Kegiatan ini berlangsung di Cafe Sayung, Cakranegara, Kota Mataram, Sabtu (19/02/2022). Turut hadir, Pengacara Kondang sekaligus Penasehat Hukum Koperasi JBO, Eka Dana, Ketua JBO, Mahnun, beserta seluruh anggota koperasi, Pemimpin Redaksi (Pemred) media Post Kota NTB, Aminuddin dan Direktur Logis NTB, Fihiruddin.
Ketua Koperasi JBO, Mahnun, mengeluhkan, anggotanya kerap mengalami persoalan yang berhubungan dengan pihak kepolisian. Tak sedikit anggota koperasi ini mengeluarkan uang dingin dengan nilai hingga puluhan juta rupiah.
Sehingga, para pelaku usaha konter handphone baru dan second bergabung di dalam wadah koperasi, dengan harapan kedepannya usaha konter terjaga dan aktivitas usaha jual beli handphone aman.
“Masalah ini cukup membuat para anggota kami jadi shock dan trauma ketika mengingat bagaimana Oknum polisi menjemput, memeriksa yang terkadang dengan kalimat-kalimat yang kasar,” keluh Mahnun.
Senada disampaikan Liska anggota Koperasi JBO yang sekaligus, istri dari korban pemerasan oknum Polisi nakal. Dikatakan Liska, Tanggal 16 September 2020, tepatnya malam hari, suaminya Liska dijemput oknum polisi.
Padahal, sebelumnya, sang suami tidak pernah mendapatkan surat panggilan atau pemberitahuan dari pihak kepolisian untuk keluarga. “Suami saya dijemput, karena dituduh penadah,” kata Liska.
Memasuki jam 12 malam, handphone pribadi yang dibeli sang suami serta menjadi tuduhan oknum polisi nakal, akhirnya disita. Ia sempat menghubungi teman dan kerabat yang berprofesi sebagai polisi untuk membantu suami mendapatkan keadilan.

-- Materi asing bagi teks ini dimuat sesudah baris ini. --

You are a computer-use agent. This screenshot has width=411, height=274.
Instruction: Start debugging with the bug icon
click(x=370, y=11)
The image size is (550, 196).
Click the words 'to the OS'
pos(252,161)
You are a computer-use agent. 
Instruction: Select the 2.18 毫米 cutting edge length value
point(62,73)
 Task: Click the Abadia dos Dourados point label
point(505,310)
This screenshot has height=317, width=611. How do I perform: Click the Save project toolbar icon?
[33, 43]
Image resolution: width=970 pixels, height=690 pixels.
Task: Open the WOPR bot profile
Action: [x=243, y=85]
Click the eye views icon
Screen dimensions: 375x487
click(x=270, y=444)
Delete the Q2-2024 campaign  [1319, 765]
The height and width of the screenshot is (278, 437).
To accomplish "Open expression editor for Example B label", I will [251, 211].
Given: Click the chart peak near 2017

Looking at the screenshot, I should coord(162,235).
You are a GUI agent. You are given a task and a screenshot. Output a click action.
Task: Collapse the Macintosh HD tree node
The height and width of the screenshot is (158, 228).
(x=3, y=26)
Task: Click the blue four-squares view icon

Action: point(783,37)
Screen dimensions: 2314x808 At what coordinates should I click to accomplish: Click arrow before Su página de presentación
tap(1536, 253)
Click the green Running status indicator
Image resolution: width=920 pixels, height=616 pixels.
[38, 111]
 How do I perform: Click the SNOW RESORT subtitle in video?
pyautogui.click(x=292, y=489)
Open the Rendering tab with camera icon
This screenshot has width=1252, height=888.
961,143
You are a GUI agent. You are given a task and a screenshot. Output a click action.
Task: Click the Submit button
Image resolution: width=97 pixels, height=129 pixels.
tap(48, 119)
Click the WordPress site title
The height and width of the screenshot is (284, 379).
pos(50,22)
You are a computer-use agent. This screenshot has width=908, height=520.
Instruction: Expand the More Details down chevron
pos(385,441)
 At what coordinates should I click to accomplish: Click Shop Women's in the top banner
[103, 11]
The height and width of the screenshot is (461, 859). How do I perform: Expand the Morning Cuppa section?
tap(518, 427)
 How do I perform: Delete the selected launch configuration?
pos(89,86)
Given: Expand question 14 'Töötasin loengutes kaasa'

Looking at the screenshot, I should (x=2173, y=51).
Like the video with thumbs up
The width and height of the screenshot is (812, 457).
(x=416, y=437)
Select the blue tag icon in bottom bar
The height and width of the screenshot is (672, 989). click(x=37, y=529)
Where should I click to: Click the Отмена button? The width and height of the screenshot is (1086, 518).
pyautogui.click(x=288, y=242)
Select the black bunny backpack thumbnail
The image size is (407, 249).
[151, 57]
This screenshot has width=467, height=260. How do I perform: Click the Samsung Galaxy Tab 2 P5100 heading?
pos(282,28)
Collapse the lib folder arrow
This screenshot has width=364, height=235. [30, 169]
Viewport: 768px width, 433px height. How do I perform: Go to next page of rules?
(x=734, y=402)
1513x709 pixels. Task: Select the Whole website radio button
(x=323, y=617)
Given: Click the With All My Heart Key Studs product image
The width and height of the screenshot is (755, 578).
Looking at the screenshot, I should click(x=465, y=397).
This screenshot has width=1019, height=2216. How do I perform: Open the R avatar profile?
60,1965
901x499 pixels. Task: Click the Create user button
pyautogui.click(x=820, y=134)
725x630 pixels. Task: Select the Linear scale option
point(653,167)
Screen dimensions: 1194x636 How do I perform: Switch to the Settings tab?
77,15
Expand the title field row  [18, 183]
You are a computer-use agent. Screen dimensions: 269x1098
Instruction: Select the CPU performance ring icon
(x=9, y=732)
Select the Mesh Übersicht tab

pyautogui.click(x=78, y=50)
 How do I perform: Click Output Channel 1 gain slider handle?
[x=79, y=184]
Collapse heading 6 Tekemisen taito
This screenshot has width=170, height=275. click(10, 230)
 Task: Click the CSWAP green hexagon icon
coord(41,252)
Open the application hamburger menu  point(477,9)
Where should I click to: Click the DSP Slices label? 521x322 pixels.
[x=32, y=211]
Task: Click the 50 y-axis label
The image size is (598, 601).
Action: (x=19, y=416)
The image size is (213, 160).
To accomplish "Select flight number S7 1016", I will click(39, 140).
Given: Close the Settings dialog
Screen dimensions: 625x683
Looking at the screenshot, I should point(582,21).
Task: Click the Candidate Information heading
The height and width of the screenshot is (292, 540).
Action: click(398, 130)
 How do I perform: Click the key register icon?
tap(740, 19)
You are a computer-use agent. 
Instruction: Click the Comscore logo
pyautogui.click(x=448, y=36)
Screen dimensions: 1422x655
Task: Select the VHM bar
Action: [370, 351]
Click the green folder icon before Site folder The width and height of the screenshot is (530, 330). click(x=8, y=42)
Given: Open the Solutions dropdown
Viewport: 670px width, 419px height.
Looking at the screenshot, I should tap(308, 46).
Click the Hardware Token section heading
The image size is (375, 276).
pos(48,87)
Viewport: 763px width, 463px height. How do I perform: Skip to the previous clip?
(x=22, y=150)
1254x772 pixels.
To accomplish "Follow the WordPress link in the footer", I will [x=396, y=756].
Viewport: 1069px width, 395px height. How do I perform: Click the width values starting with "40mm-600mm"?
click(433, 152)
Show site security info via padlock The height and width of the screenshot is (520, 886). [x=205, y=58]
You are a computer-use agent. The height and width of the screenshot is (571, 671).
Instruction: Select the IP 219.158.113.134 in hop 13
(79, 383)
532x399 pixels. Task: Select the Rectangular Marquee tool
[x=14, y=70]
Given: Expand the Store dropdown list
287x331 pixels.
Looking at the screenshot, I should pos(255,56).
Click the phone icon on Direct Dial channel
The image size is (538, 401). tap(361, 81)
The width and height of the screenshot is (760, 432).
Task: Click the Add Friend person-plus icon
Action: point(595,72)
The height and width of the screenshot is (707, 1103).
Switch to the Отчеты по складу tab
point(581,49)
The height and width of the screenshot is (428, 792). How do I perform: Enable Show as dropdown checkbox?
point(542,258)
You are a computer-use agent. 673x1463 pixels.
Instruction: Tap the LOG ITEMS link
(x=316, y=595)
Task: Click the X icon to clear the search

Namun ternyata, bantuan yang diharapkan mentok di meja negosiasi. Awalnya, oknum polisi itu meminta uang tebusan sebesar Rp. 20 juta. Tapi Liska hanya mampu memenuhi permintaan oknum tersebut dengan nilai Rp. 10 juta.
“Itupun uang hasil saya meminjam kesana kemari,” bebernya.
Tak hanya Liska. Anggota Koperasi JBO lainnya juga mengalami peristiwa yang sama. Bahkan, seringkali oknum kepolisian melemparkan teror dengan Pasal 480 KUHP lengkap dengan ancaman pidananya.
“Saat diperiksa tidak banyak yang ditanyakan, hanya ditahan dan menginap selama 3 hari di salah satu kantor kepolisian, wilayah hukum Lombok Tengah. saya diminta menyiapkan dana sebesar 15 juta agar masalahnya bisa selesai dan cepat bisa pulang,” bebernya salah satu korban inisial D, yang juga memiliki usaha Gerai Hp di Lombok Tengah.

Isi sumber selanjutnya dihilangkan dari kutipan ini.